Système en déshérence

Le système de santé du pays, après des années de sous-investissement, est en déshérence. Les personnels des hôpitaux, qui ne disposent pas d’équipements de base, masques ou gants, ont déjà payé un lourd tribut : 253 ont été contaminés, dont 124 médecins. « Comment l’administration va-t-elle faire appliquer les règles de bonne conduite ? C’est impossible », a rappelé le docteur Saad Niazi.

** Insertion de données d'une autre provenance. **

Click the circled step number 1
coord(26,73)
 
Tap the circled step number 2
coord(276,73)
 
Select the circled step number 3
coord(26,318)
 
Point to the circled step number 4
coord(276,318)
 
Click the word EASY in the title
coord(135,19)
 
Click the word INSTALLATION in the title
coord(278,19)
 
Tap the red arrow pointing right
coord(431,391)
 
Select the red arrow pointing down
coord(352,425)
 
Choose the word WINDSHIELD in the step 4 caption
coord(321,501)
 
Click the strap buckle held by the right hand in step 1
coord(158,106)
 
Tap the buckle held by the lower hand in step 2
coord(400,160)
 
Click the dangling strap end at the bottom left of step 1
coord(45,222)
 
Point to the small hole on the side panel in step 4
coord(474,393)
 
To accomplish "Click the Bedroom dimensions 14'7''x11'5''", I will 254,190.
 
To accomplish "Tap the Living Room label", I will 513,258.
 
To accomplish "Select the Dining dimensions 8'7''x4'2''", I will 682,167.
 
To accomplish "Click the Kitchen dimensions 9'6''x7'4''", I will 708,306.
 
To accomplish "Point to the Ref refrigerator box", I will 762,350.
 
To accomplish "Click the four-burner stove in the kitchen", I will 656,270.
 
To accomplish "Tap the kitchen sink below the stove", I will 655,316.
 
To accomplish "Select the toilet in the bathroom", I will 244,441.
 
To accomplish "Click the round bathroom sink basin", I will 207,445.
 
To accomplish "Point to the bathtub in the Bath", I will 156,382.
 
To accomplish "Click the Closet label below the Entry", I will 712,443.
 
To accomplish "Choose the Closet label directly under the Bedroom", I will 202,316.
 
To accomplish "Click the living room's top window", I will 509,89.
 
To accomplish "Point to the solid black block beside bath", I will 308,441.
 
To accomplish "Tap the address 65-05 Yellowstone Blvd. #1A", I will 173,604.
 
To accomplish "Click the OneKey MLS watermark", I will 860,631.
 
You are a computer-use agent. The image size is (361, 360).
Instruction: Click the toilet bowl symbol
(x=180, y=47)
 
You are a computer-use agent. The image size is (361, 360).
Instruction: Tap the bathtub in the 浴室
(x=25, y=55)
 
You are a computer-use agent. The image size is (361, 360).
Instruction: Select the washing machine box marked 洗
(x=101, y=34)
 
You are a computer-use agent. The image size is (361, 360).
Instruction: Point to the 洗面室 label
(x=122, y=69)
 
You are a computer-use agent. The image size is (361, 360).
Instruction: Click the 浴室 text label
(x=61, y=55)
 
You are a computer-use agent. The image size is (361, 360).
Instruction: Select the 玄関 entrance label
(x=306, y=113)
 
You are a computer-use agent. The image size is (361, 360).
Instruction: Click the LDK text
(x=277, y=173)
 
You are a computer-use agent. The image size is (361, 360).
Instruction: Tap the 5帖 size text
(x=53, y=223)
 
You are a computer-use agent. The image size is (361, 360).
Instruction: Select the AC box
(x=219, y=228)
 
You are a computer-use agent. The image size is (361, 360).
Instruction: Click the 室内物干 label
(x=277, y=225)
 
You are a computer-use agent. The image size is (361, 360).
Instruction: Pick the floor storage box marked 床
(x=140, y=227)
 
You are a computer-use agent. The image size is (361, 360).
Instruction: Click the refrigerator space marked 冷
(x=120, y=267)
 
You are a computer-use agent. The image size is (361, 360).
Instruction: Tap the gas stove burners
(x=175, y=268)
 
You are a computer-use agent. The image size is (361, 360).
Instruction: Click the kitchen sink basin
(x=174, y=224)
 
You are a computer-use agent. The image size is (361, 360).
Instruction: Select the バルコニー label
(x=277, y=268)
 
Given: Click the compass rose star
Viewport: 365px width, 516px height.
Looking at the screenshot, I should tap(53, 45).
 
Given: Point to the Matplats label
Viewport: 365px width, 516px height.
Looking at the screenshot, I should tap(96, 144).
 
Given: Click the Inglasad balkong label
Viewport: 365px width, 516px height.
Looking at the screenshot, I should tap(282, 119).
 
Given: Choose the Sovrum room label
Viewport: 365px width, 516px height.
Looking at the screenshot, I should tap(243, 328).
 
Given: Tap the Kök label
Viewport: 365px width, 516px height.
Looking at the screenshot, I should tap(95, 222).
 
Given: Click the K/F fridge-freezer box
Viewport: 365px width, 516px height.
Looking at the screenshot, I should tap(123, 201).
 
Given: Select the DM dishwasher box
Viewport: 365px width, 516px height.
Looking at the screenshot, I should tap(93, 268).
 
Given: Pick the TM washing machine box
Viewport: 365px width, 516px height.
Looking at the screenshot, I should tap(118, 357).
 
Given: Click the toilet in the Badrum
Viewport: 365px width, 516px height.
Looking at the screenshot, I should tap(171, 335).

Ces derniers jours, l’accès aux mosquées avait été restreint dans plusieurs régions, mais les fidèles ont continué de prier dans la rue, serrés les uns contre les autres. La police est intervenue, donnant lieu à des heurts entre fidèles et forces de l’ordre. Depuis le début de la crise sanitaire, le premier ministre tente de ménager une économie déjà à genou et défend le principe « d’un confinement intelligent », c’est-à-dire souple. Mais certaines provinces ont ordonné des mesures plus strictes, avec fermetures des écoles, des lieux de culte, des entreprises, des commerces. Après l’appel des médecins, la province du Sindh, dont la capitale est Karachi, dans le sud du pays, et dirigée par l’opposition, a interdit les prières collectives du ramadan.
Bilawal Bhutto Zardari, le fils de l’ancienne première ministre assassinée en 2007 et l’un des principaux opposants de Khan, estime que le pays, ignorant la science, « se dirige en somnambule vers un désastre ».